BEGIN

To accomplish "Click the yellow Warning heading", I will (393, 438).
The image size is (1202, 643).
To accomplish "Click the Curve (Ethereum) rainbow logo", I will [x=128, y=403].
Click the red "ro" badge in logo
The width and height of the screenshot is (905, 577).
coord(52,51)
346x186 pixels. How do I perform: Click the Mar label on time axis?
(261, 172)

END

Please transcribe word for word the lines from the line with "The image size is (1202, 643)." to the end of the material, both ends included.

[ANSWER TO THE PROBLEM]:
The image size is (1202, 643).
To accomplish "Click the Curve (Ethereum) rainbow logo", I will [x=128, y=403].
Click the red "ro" badge in logo
The width and height of the screenshot is (905, 577).
coord(52,51)
346x186 pixels. How do I perform: Click the Mar label on time axis?
(261, 172)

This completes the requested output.